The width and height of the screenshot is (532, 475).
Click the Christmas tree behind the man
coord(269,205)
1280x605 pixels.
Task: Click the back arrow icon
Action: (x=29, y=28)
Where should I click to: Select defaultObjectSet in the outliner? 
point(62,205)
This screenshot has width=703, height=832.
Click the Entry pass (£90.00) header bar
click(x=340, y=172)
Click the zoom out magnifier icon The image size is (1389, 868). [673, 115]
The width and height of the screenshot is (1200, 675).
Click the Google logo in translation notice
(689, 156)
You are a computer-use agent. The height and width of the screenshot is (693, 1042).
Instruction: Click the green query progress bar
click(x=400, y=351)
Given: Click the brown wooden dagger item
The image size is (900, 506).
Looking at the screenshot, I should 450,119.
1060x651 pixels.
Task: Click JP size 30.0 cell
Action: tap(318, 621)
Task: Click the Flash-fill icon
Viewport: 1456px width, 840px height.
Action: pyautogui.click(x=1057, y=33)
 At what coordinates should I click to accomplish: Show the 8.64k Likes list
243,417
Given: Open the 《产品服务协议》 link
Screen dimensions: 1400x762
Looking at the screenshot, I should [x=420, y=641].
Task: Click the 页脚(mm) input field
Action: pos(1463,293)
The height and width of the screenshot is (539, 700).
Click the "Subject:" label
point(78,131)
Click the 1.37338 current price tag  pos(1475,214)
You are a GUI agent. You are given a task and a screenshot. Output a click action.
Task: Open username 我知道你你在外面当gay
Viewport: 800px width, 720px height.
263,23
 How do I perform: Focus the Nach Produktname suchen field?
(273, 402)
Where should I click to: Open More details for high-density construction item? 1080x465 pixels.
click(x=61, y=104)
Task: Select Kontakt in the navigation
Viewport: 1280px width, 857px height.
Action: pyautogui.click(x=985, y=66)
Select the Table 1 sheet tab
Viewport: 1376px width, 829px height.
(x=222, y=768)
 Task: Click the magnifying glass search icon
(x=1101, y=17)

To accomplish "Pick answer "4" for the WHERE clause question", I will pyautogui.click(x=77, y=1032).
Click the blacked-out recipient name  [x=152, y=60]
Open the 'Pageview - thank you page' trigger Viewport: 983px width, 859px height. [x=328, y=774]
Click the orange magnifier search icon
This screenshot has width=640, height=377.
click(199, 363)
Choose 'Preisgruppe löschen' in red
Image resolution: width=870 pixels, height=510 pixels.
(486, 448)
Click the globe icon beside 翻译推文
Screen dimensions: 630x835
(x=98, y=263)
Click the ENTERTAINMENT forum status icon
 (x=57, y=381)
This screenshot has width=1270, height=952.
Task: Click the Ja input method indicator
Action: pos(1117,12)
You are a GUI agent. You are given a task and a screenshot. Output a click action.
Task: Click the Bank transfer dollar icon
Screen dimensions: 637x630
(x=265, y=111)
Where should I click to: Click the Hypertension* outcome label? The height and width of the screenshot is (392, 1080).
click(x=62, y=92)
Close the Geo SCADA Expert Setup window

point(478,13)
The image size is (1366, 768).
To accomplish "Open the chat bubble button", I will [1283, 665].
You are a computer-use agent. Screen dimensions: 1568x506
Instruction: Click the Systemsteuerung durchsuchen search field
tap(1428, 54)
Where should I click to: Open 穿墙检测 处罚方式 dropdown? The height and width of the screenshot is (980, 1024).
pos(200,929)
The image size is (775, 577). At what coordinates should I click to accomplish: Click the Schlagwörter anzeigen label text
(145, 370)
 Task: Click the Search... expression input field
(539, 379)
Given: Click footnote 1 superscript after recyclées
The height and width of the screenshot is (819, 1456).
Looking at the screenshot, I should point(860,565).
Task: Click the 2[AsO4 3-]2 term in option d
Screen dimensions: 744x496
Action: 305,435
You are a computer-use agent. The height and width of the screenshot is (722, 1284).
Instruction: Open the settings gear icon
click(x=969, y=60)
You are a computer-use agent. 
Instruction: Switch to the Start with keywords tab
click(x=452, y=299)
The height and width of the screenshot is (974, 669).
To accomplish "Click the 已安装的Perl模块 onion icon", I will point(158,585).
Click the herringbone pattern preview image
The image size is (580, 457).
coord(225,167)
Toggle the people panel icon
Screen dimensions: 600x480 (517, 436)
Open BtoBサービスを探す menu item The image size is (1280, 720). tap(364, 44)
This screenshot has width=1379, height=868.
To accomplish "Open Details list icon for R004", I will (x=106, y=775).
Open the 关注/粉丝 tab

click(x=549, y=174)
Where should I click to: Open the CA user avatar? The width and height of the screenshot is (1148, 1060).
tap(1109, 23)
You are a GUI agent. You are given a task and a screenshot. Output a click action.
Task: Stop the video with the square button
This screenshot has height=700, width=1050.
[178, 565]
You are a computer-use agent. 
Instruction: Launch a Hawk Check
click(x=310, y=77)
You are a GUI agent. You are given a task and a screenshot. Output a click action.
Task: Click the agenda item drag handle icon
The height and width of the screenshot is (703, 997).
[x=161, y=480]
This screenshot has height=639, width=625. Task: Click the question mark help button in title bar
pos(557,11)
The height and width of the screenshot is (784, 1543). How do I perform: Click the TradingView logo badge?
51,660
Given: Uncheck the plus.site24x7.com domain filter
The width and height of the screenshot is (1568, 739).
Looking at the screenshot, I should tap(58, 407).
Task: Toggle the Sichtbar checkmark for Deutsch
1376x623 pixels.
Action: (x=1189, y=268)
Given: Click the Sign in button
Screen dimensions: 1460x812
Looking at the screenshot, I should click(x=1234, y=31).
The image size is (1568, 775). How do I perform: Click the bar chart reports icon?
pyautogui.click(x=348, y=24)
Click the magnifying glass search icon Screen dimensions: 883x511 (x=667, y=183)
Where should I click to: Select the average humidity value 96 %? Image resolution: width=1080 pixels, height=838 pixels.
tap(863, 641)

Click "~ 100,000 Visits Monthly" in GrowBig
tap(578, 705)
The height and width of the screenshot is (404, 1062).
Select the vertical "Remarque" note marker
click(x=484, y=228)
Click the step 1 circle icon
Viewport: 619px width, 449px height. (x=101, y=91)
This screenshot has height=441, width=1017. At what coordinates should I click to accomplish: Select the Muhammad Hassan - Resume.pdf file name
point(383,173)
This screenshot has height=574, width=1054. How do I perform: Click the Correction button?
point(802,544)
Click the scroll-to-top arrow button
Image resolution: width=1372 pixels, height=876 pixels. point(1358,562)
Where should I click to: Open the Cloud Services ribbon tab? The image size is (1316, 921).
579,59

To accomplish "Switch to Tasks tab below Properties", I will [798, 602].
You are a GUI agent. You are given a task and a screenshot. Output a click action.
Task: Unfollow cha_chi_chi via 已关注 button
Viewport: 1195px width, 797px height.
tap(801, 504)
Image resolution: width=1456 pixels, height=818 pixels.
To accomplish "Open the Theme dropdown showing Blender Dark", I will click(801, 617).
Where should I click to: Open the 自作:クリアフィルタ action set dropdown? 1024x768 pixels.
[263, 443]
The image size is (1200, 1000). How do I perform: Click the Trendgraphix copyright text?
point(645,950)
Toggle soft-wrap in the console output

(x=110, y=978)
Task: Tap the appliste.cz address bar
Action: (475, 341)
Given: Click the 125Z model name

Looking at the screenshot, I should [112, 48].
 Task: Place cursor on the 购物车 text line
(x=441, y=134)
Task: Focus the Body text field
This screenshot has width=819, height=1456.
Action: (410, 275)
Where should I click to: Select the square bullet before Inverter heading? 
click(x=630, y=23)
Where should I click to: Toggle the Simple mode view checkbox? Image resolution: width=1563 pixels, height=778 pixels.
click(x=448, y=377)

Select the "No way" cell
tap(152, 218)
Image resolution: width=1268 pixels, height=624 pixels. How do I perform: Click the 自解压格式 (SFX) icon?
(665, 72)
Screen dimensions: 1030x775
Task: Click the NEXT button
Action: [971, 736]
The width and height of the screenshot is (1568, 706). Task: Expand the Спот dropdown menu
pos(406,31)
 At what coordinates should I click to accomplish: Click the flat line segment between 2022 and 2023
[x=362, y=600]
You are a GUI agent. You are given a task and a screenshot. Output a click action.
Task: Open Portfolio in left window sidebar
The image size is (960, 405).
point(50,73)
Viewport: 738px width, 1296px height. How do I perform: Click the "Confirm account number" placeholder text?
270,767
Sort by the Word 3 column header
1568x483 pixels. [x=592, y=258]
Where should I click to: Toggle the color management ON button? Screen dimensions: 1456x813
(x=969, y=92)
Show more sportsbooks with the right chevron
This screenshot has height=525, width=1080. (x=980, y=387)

........

Action item => Please find the lines in the data that contain the word "computer" and copy them.

Task answer =>
You are a computer-use agent. The height and width of the screenshot is (693, 1042).
You are a computer-use agent. Screen dimensions: 1568x506
You are a computer-use agent. The height and width of the screenshot is (722, 1284).
You are a computer-use agent. 
You are a computer-use agent. 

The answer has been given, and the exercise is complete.